Exercise directions
Reproduce the records word for word, from the first line to the line containing "The width and height of the screenshot is (1280, 720).".

Material for this task

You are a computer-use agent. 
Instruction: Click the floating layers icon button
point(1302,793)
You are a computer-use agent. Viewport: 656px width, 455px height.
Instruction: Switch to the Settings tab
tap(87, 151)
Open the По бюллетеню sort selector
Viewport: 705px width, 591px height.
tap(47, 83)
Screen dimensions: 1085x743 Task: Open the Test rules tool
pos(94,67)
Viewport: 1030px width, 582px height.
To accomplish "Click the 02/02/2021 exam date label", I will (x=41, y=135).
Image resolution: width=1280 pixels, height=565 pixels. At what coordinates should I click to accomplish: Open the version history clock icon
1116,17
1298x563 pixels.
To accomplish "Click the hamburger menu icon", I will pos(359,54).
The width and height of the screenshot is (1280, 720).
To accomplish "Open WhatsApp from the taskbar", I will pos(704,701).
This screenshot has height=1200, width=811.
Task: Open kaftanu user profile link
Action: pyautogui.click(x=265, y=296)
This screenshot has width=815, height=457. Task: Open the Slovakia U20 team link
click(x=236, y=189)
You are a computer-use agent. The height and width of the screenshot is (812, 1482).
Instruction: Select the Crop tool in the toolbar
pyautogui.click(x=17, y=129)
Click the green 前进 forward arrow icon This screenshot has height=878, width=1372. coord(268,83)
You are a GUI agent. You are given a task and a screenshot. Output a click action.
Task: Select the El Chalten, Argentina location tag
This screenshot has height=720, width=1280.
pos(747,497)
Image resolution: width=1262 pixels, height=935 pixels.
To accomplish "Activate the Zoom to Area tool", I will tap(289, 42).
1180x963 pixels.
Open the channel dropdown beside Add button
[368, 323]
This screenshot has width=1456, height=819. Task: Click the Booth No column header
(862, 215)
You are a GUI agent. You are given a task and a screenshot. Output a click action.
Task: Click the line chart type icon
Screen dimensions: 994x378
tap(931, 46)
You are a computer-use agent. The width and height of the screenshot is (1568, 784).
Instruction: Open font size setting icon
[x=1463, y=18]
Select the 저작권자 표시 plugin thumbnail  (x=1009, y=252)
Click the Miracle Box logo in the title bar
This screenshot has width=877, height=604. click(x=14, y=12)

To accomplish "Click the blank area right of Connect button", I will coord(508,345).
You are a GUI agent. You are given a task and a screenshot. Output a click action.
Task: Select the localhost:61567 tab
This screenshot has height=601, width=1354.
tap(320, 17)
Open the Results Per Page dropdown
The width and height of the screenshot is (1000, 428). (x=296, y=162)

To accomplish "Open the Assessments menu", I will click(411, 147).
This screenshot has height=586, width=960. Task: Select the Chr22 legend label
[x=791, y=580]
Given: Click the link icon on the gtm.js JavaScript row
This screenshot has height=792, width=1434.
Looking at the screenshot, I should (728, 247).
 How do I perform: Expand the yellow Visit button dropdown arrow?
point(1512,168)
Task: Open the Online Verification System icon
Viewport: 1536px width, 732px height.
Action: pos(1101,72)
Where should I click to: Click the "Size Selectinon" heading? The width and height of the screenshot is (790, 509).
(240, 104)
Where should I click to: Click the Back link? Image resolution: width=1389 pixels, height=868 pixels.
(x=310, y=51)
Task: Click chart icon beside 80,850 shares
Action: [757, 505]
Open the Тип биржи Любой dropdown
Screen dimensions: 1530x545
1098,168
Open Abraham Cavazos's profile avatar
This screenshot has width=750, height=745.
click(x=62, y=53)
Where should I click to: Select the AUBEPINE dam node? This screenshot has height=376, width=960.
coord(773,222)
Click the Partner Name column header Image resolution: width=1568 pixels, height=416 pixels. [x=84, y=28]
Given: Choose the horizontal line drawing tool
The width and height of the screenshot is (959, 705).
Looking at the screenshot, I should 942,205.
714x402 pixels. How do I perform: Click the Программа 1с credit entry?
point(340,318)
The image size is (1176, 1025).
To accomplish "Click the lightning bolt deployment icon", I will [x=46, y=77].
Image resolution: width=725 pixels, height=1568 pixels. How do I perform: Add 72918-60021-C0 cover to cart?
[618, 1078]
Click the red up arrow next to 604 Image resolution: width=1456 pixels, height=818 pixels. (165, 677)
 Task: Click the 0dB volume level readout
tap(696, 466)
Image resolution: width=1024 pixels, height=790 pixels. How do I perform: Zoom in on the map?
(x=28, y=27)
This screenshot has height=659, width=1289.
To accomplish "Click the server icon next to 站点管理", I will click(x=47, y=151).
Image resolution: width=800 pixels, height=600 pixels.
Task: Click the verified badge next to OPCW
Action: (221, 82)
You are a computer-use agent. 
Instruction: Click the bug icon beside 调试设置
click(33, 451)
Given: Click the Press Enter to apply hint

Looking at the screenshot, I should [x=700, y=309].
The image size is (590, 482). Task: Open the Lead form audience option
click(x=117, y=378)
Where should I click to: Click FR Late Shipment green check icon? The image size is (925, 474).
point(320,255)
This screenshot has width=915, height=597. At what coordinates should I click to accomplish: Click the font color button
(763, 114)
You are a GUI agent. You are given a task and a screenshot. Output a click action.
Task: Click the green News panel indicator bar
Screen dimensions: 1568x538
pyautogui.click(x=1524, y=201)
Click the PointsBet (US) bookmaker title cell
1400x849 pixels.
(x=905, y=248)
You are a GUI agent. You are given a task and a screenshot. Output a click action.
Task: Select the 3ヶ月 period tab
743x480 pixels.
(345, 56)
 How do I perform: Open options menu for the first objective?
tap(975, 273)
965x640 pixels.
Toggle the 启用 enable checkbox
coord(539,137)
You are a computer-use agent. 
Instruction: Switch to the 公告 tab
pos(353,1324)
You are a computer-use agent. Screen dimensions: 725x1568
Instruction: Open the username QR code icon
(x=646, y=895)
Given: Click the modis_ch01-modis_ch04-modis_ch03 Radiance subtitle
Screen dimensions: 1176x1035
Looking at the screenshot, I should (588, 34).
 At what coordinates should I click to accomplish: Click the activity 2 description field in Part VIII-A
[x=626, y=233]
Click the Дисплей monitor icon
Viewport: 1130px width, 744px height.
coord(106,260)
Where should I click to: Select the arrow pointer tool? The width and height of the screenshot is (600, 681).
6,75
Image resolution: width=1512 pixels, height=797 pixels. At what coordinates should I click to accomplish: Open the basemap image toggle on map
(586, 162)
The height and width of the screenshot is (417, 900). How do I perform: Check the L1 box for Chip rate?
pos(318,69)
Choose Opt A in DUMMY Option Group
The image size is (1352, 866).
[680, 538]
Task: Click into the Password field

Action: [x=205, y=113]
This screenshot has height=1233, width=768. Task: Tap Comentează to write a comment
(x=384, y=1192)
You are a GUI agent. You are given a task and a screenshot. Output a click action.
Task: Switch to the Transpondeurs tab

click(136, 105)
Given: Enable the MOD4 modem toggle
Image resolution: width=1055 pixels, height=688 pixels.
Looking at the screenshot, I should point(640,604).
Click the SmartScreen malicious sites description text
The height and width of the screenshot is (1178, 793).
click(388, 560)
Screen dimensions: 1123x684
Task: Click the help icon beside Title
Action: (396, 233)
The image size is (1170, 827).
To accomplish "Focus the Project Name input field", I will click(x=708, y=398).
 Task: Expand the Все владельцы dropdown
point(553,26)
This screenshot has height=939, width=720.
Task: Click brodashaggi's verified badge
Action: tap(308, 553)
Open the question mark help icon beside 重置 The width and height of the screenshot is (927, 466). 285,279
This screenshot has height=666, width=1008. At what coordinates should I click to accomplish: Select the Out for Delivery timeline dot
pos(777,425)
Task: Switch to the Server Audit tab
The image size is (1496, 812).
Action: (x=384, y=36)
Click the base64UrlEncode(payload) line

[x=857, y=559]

Written solution
You are a computer-use agent. 
Instruction: Click the floating layers icon button
point(1302,793)
You are a computer-use agent. Viewport: 656px width, 455px height.
Instruction: Switch to the Settings tab
tap(87, 151)
Open the По бюллетеню sort selector
Viewport: 705px width, 591px height.
tap(47, 83)
Screen dimensions: 1085x743 Task: Open the Test rules tool
pos(94,67)
Viewport: 1030px width, 582px height.
To accomplish "Click the 02/02/2021 exam date label", I will (x=41, y=135).
Image resolution: width=1280 pixels, height=565 pixels. At what coordinates should I click to accomplish: Open the version history clock icon
1116,17
1298x563 pixels.
To accomplish "Click the hamburger menu icon", I will pos(359,54).
The width and height of the screenshot is (1280, 720).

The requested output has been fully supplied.